In Act I of his career, James Grubman, Ph.D., collaborated with physicians to help patients battling the psychological stresses of head injuries, strokes and chronic pain.
In Act II, the psychologist is collaborating with firms to help advisors help families grappling with the stresses of inheritances, trusts and succession planning.
Not such a big stretch, really. About a decade ago, “I saw how the whole movement of the collaborative, integrative approach to psychology and medicine could be transferable to the financial arena. I knew the pieces would be different but that the process would be the same,” says Grubman, 56, who became intrigued by the financial world as an investor in the bull market of the ’80s and ’90s.

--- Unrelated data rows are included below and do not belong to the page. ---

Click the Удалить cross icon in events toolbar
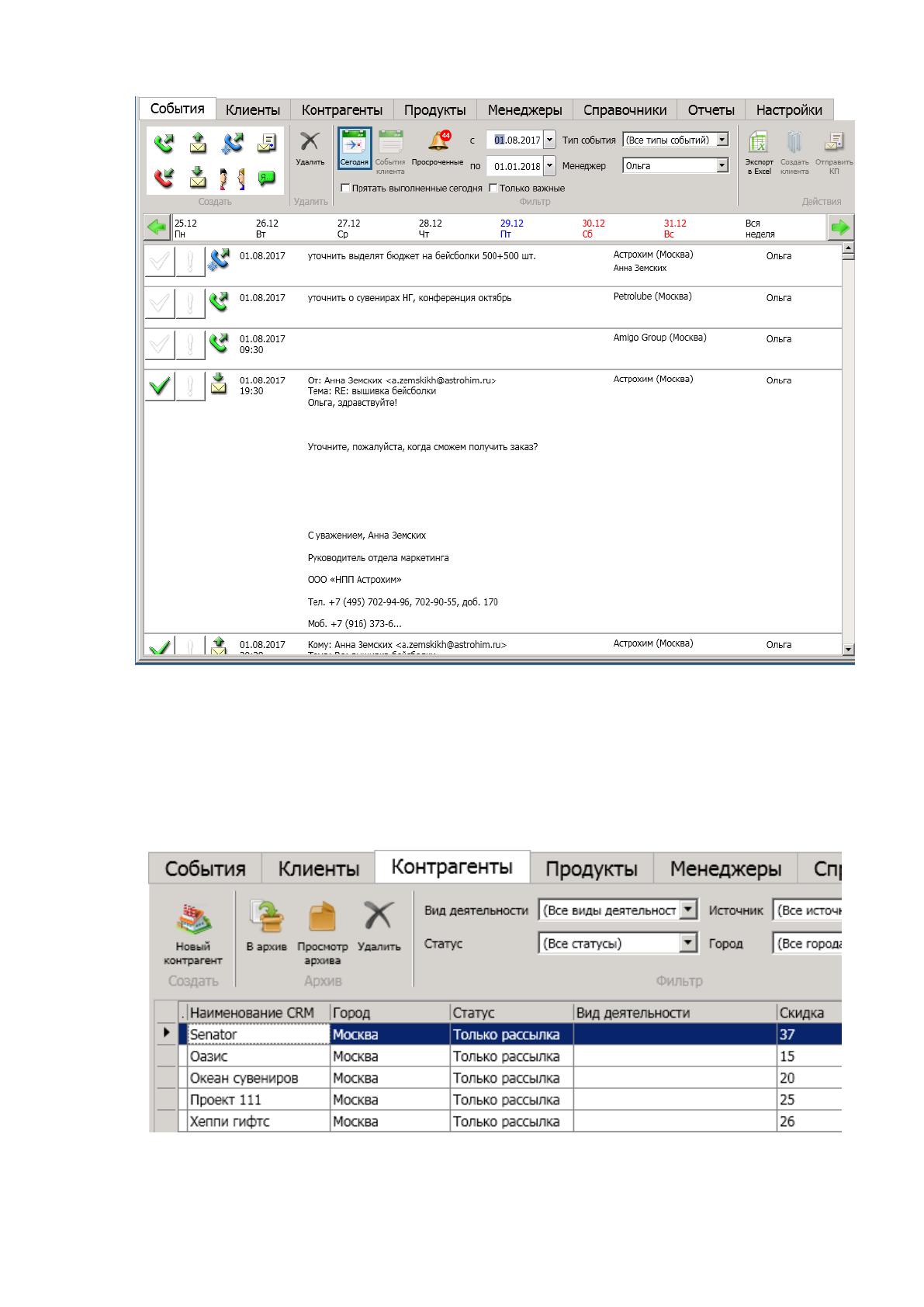Image resolution: width=924 pixels, height=1307 pixels. coord(310,142)
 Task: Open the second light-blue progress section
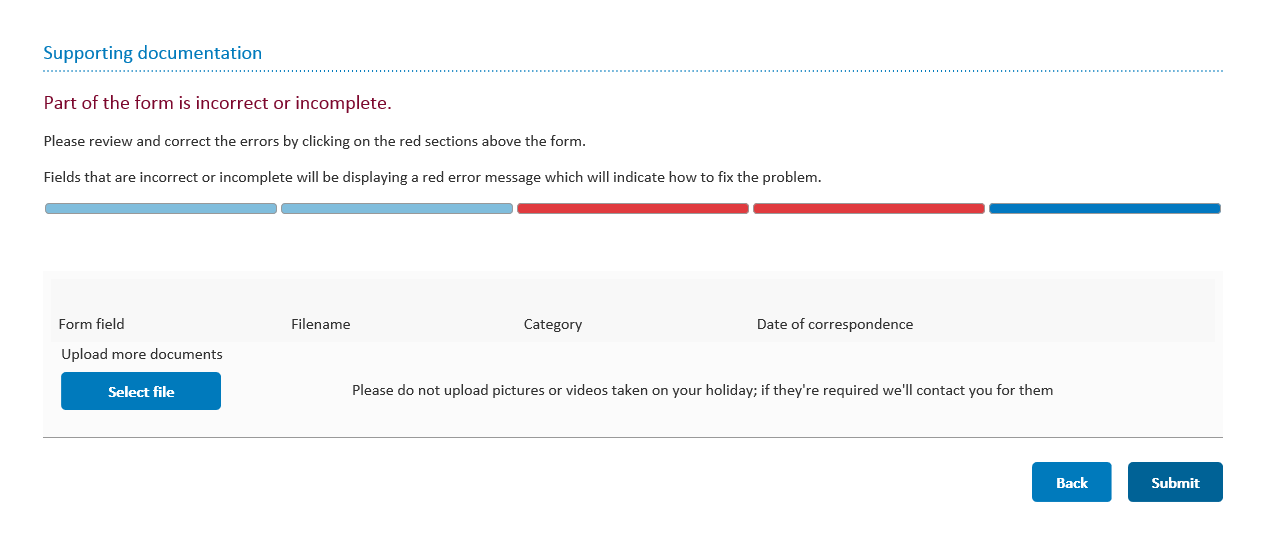point(397,208)
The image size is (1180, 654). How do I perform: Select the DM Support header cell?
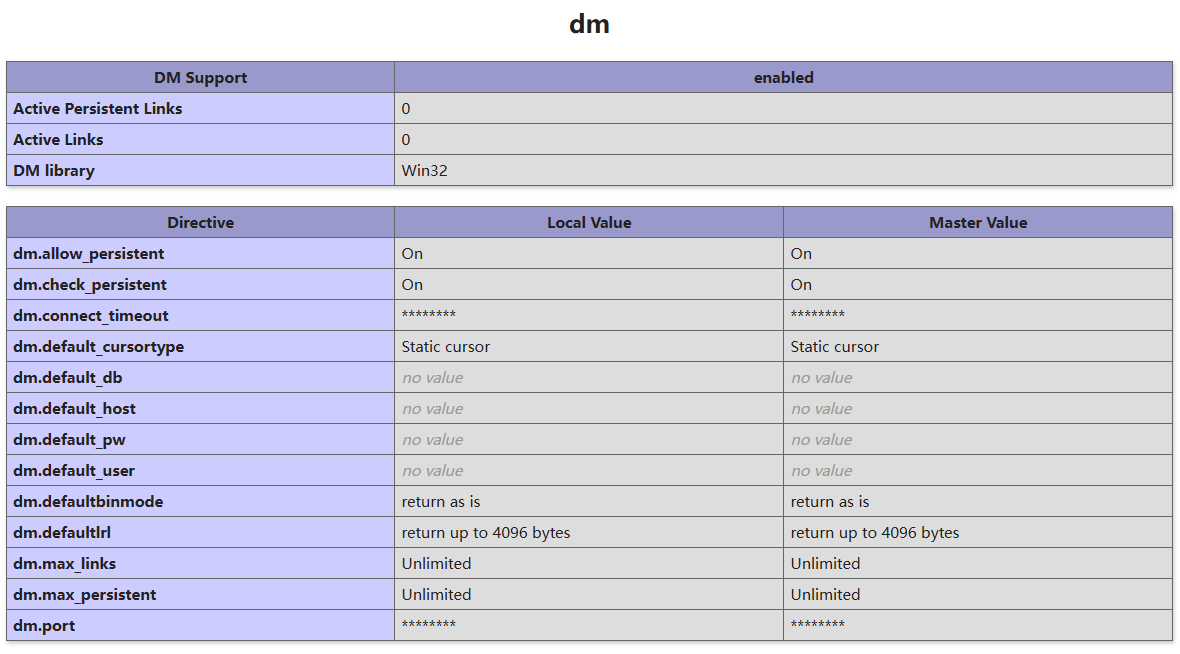pos(200,78)

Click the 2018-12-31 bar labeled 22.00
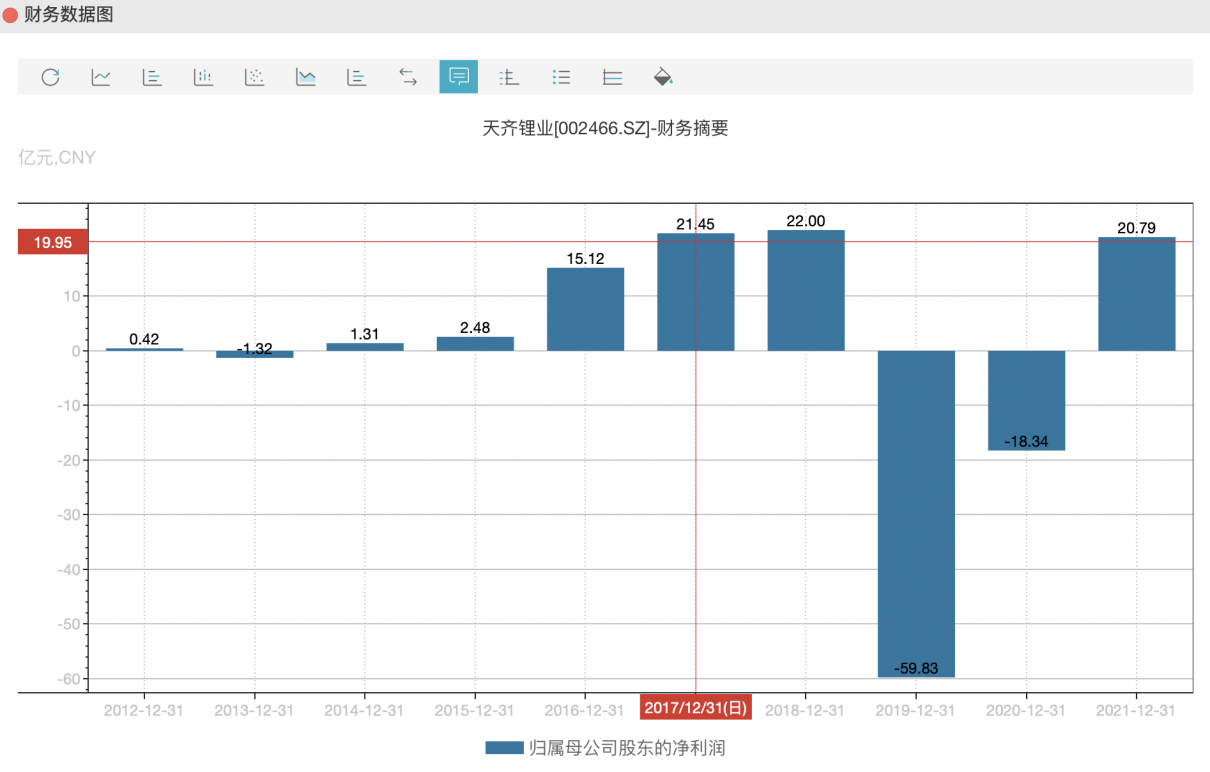pyautogui.click(x=806, y=290)
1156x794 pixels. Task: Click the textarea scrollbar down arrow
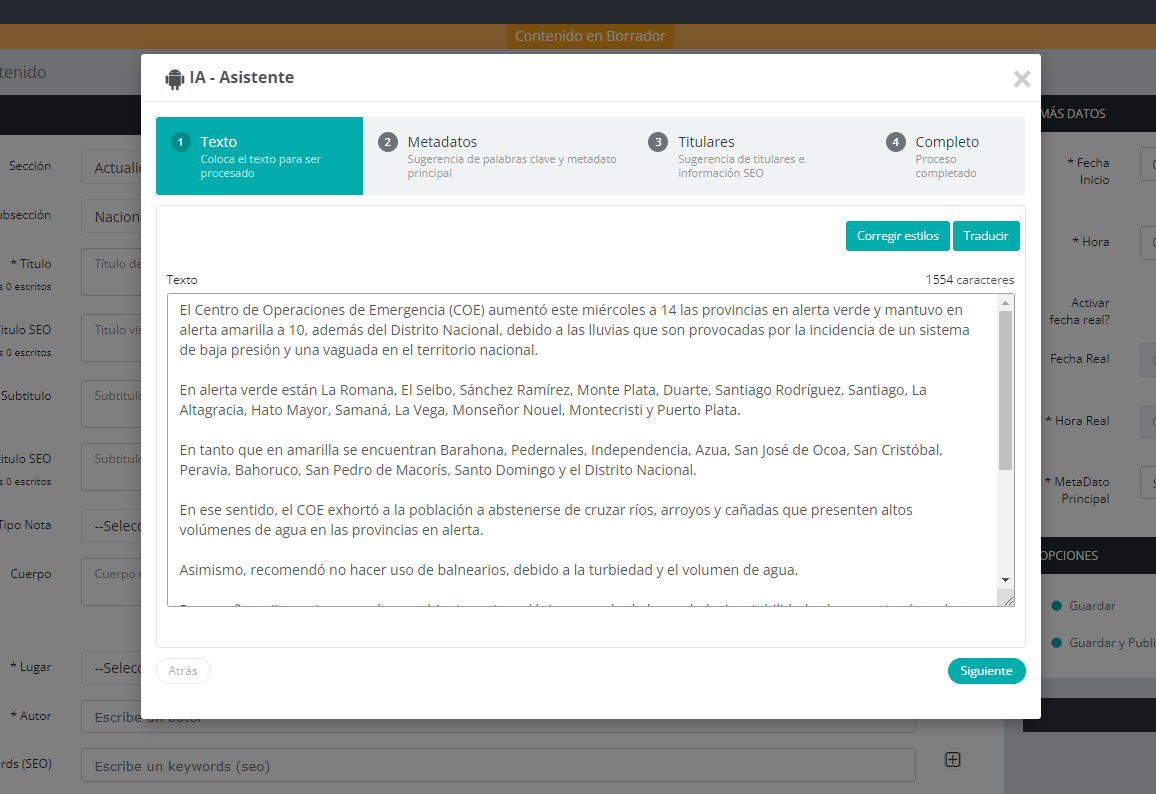1005,580
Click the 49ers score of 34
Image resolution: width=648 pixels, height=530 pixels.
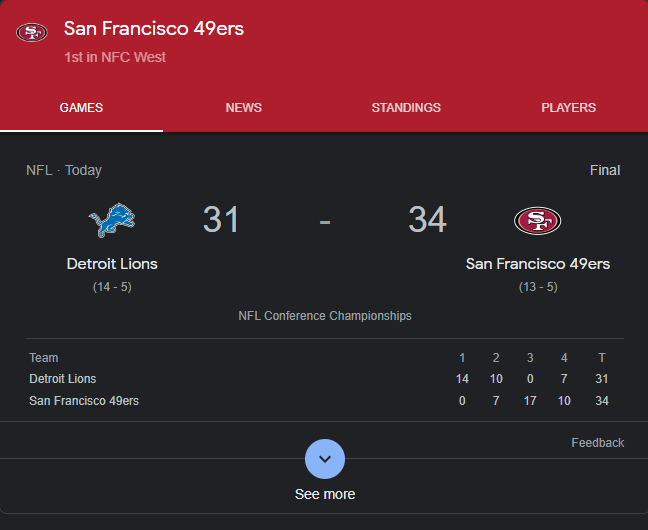(x=427, y=220)
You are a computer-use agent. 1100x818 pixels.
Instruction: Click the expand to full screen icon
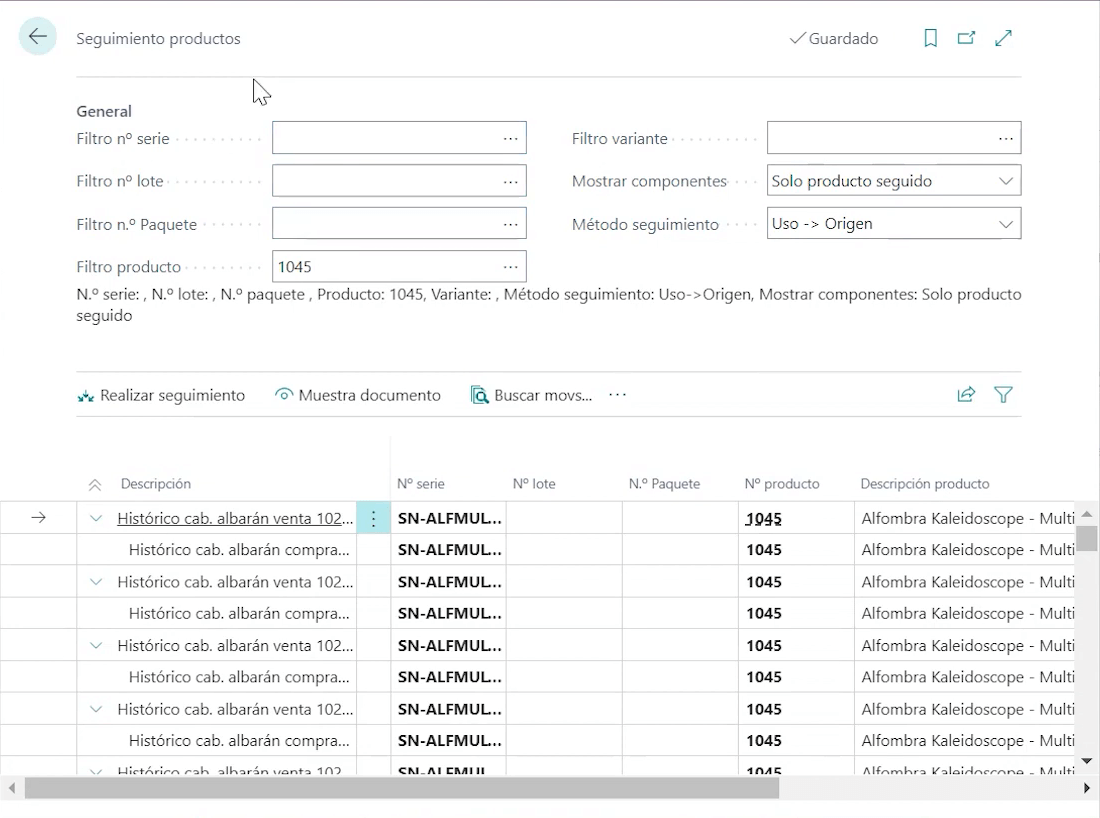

Founder of FamilyWealth Consulting, in Turners Falls, Mass., the genial clinician has been ahead of the curve in the trend of psychologists consulting to FAs and their wealthiest clientele — a need created by the expanded role-shift from broker to advice-giver.
“In 10 years, Grubman says, “many major firms with affluent clients will be incorporating psychological services as part of financial management at the highest level. That integration of services is going to become much more the norm.”
Grubman, whose clients include Wachovia Wealth Management’s Calibre division (for clients with at least $50 million of investable assets), Citi, State Street Global Advisors and many fee-based independent firms, early in this decade created a grad course about the psychology of money for Bentley College. Its aim is to arm future financial planners with top-notch client communication skills.
Not long after he began teaching the course, in about 2005, Calibre’s soon-to-be Family Dynamics Practice asked Grubman to help design its advisor training, among other programs, and to counsel clients.
“We’ve helped each other’s practices take off,” says Keith Whitaker, managing director of Family Dynamics. “Jim brings the skills of a diagnostician, together with warmth and empathy. He has a real good bedside manner and sense of humor. You don’t want ‘Dr. Freud’ coming in to meet with the client!”
Grubman offers affluent investors an array of counseling options, such as family therapy geared to financial issues, advice on holding productive multi-generational family meetings and guidance for wealthy parents on how to rear children with wealth.
For advisors, Grubman provides training in client skills like how to listen accurately and communicate with empathy, and he also gives presentations about the psychology of wealth.
In Grubman’s meetings with Calibre’s Family Dynamics clients, the FA typically is present. “I like to strengthen the relationship between advisor and client, not take it over,” Grubman says. And often clients don’t want to be referred out to see a shrink. They like that it’s more of a consulting model.”
Clients look to advisors to help them — “not just to provide a service,” Grubman emphasizes. But most producers don’t fully grasp this.
Wirehouse FAs and other advisors who are “product-focused” are less attuned to the “helping” model, according to the psychologist. “Fee-based advisors ‘get’ it more that they’re not just in a service profession. Clients come to their financial advisor because they’re nervous and unhappy — they have a problem they’re stuck with. And they’re looking to the advisor for help.”